Paper: CaliForest: Calibrated Random Forests for Healthcare Prediction
Link: https://joyceho.github.io/assets/pdf/paper/park-chil20.pdf

Description:
Implementation of CaliForest, a calibrated random forest model that applies
post-hoc calibration (isotonic or logistic) to improve probability estimates
for healthcare prediction tasks.
"""

from __future__ import annotations

from typing import Dict, List, Optional

import numpy as np
import torch
import torch.nn as nn
from sklearn.ensemble import RandomForestClassifier
from sklearn.isotonic import IsotonicRegression
from sklearn.linear_model import LogisticRegression

from pyhealth.datasets import SampleDataset
from pyhealth.models import BaseModel


[docs]class CaliForest(BaseModel):
    """CaliForest model for calibrated probability prediction.

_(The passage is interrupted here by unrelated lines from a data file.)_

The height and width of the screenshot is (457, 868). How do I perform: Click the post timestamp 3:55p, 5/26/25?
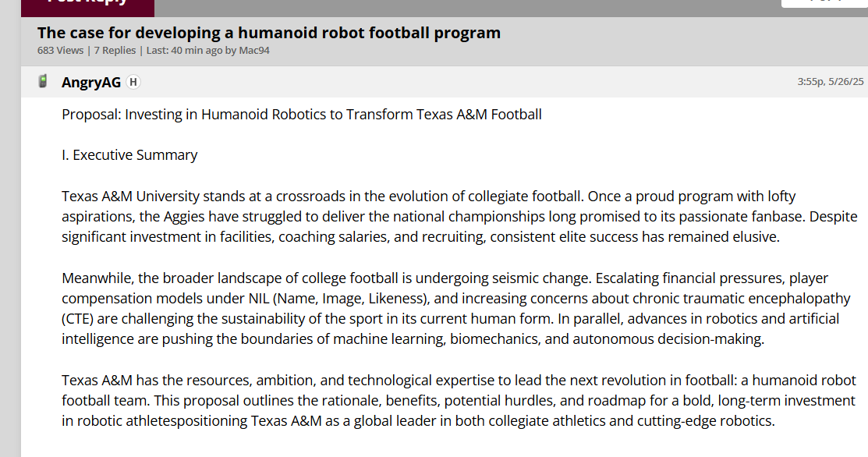[830, 82]
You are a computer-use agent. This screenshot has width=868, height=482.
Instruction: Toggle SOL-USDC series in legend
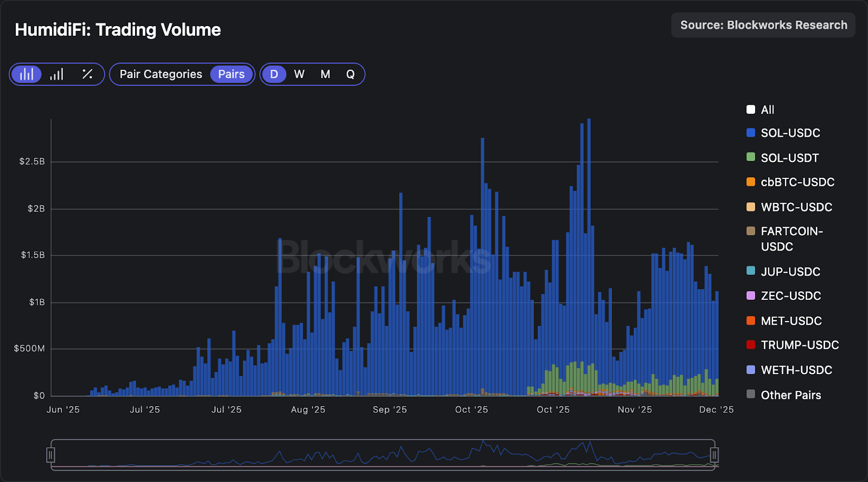point(790,133)
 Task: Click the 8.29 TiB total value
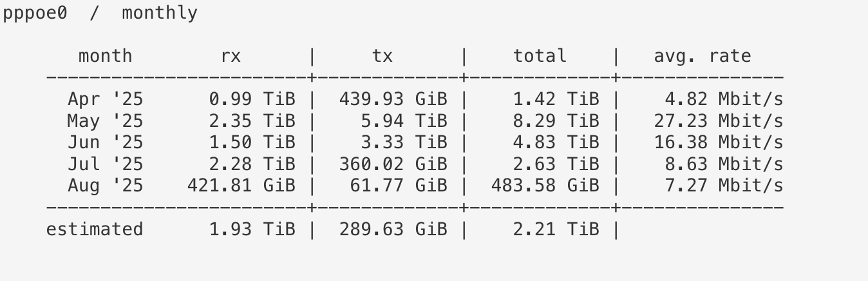(556, 121)
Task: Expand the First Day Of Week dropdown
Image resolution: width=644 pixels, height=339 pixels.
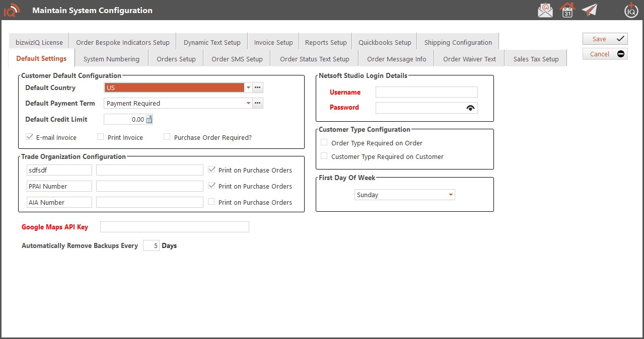Action: (450, 195)
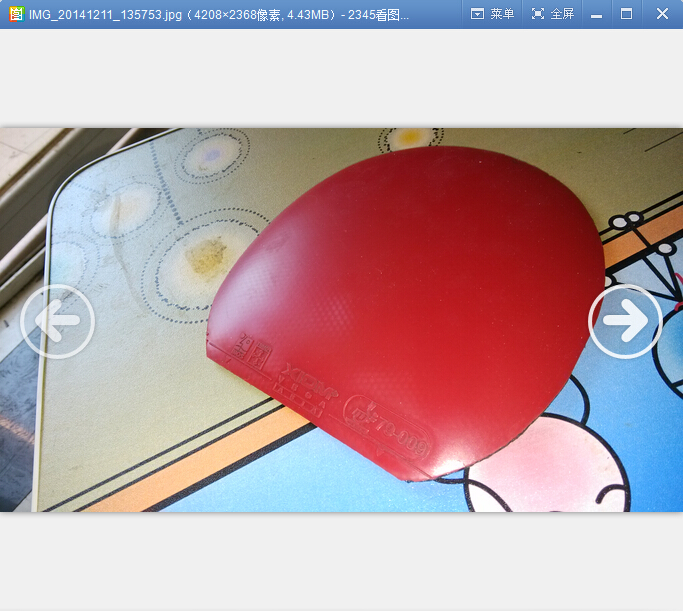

    This model wraps a RandomForestClassifier and applies a post-hoc
    calibration step using out-of-bag (OOB) predictions and prediction
    variance to improve probability estimates.

    Important:
        CaliForest is fit once on the full training set using fit(train_loader).
        After fitting, forward() should be used only for inference/evaluation.
        This implementation currently supports binary classification only.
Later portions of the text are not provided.